Apologies for the delay of the blog entry of the 25th Telly Addict, which will be the last regular Telly Addict of 2016. After this week’s promised Zen round-up, which is going to be a corker, we’re taking a break. But Telly Addict will return in 2017. Look out for some special Telly Addicts in the New Year, and – fingers crossed, MPs lobbied, YouTube clips and blog entries “liked”, “shared” and Tweeted – we’ll be back under the same UKTV umbrella, the one which has kept Telly Addict dry for the last 26 weeks, after the Guardian made it homeless in April. (I have genuinely cancelled my subscription to the newspaper.)

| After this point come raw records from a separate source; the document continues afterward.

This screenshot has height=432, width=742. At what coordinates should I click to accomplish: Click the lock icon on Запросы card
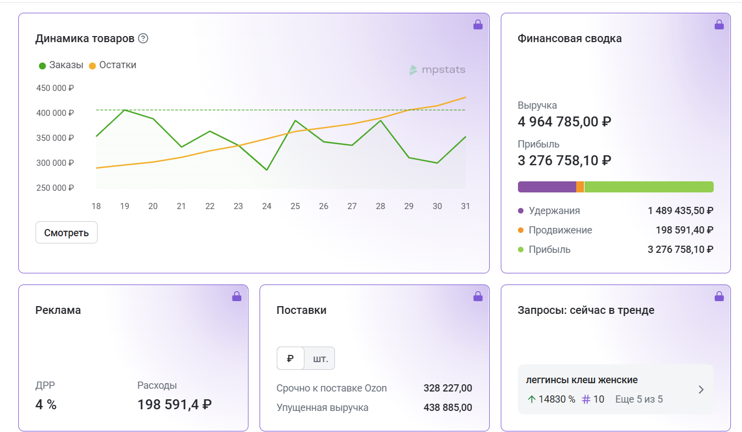(719, 296)
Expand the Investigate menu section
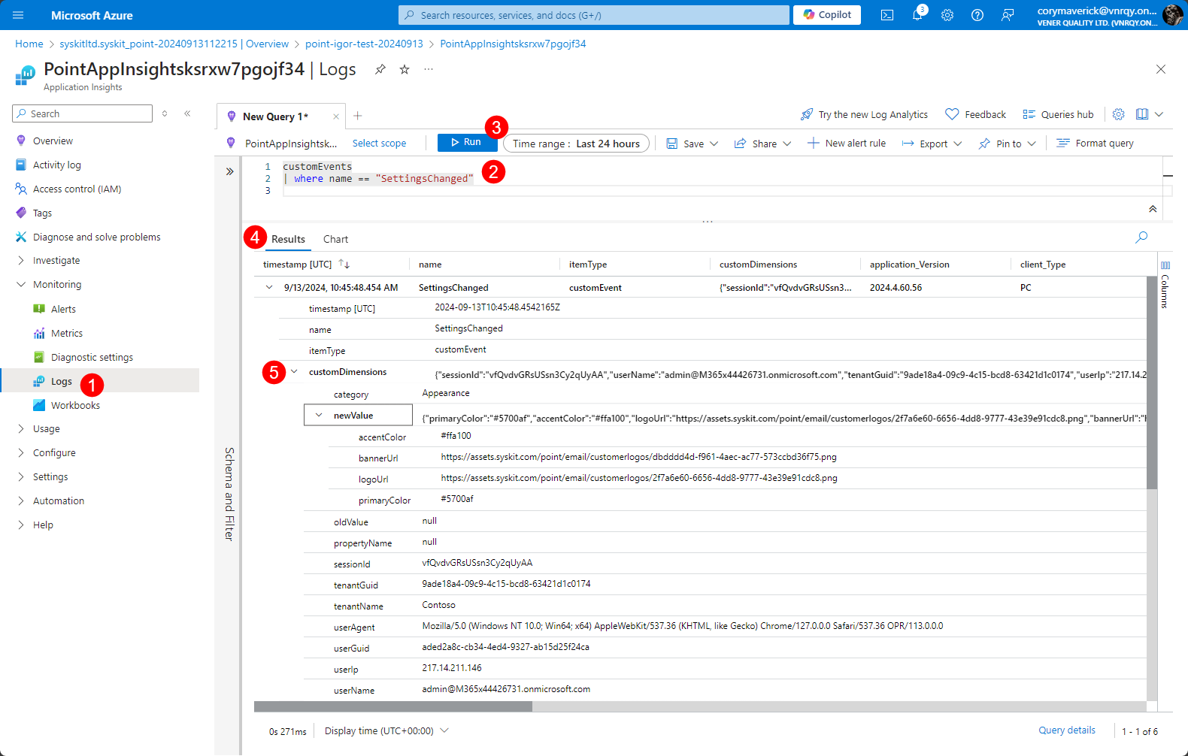 56,261
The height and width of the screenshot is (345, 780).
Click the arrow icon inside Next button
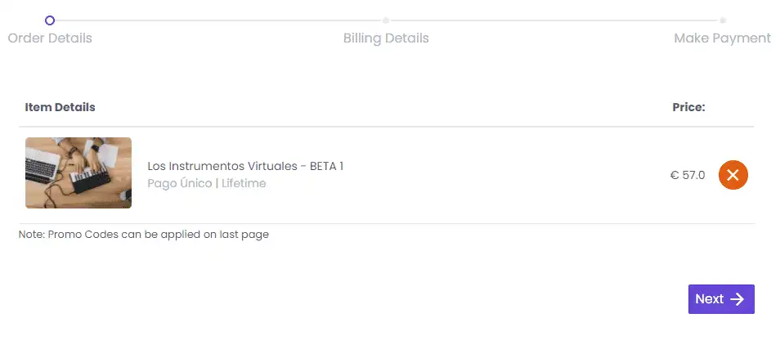click(737, 299)
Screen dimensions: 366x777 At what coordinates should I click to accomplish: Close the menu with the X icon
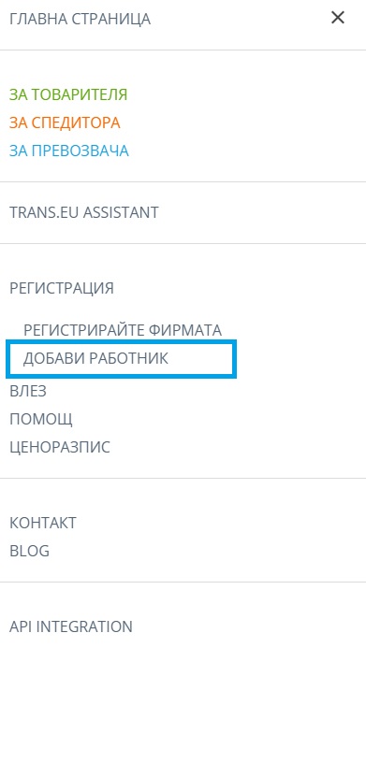click(x=338, y=18)

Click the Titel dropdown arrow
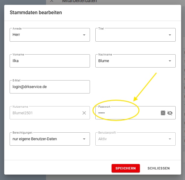[170, 35]
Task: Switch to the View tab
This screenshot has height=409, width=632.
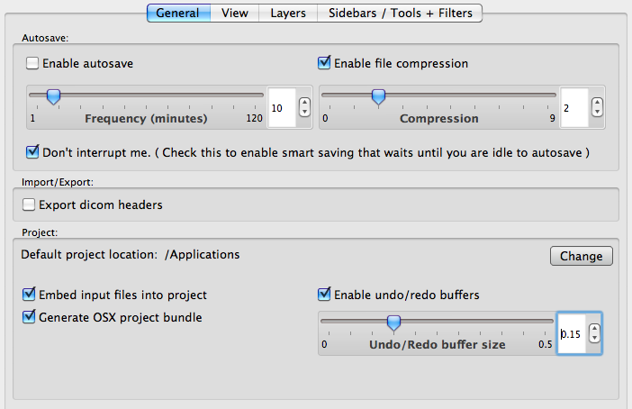Action: [235, 13]
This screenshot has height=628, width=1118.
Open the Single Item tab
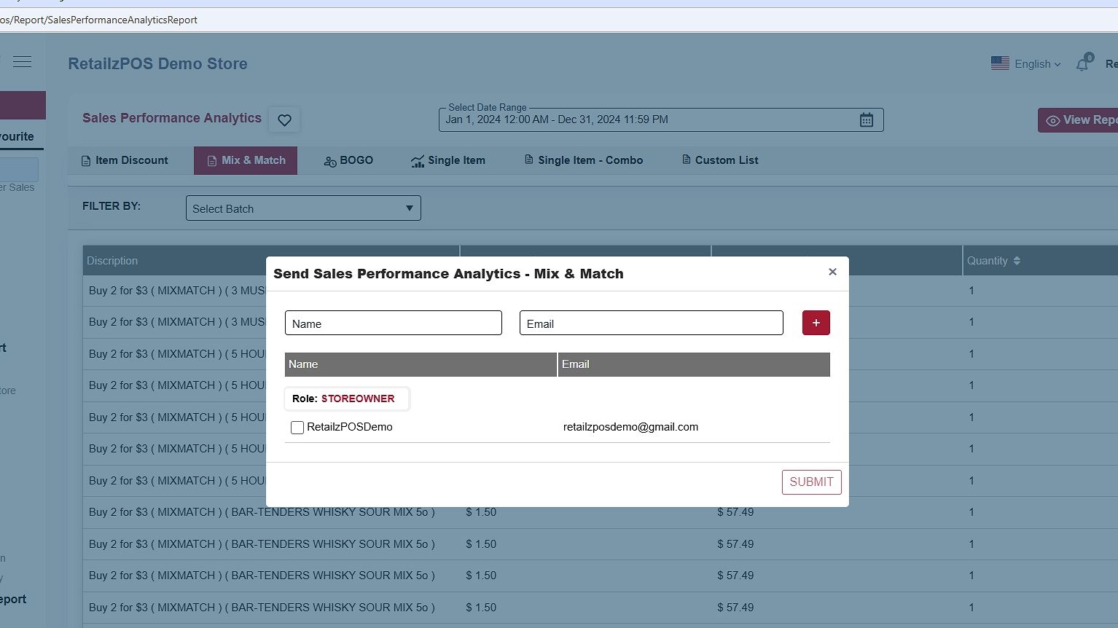(448, 160)
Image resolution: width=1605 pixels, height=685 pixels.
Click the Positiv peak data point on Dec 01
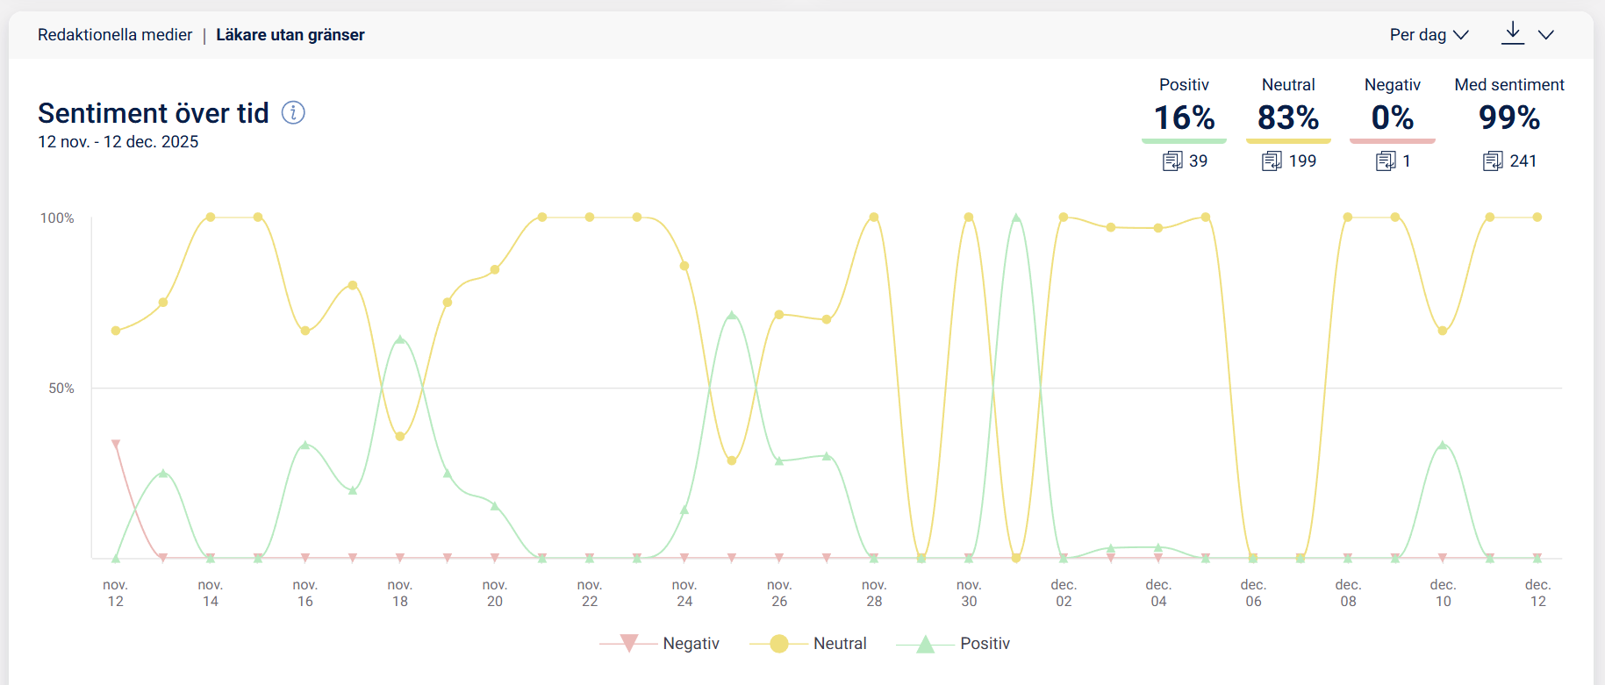tap(1016, 218)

In the last regular Telly Addict, a review of the finale of The Missing (BBC Two), which ought to be far enough in the past now for some footage of three main characters walking through the woods in what is actually Belgium for tax reasons no longer to constitute an active spoiler. I loved this second series, perhaps even more than the first, which for me was at least one episode short of an eight episode drama. This one confidently expanded to fill the slot, and even went so far as to reveal the villain in episode six, without losing our rapt attention. Fantastic work, Jack and Harry Williams, and director Ben Chanan. The cast were top-flight, too: Roger Allam, David Morrissey, Tchéky Karyo, Anastasia Hille, Keeley Hawes (an actress so often called upon to be sad and vexed who will be smiling again in the New Year in The Durrells), Laura Fraser and Derek Riddell.

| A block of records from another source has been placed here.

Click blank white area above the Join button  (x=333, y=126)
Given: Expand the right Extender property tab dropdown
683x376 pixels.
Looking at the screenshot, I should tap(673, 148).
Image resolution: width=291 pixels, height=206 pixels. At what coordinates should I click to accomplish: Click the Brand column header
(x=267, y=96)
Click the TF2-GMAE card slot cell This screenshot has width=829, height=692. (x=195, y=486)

It’s ongoing, but I’m enjoying the sheer, unvarnished gloom of Rillington Place (BBC Two). Those of us who hold the movie version with Richard Attenborough dear were always going to have trouble erasing his eerie performance from our minds, but Tim Roth, whispering his way to the gallows, gives him a run for his money, with Samantha Morton particularly strong as Ethel. Considering this is the season to be jolly, there’s not much in the drama department to support that cliché. (Even the Christmas Radio Times seems to be filled with murder and melancholy. Maybe that reflects the shitty year we’ve had.)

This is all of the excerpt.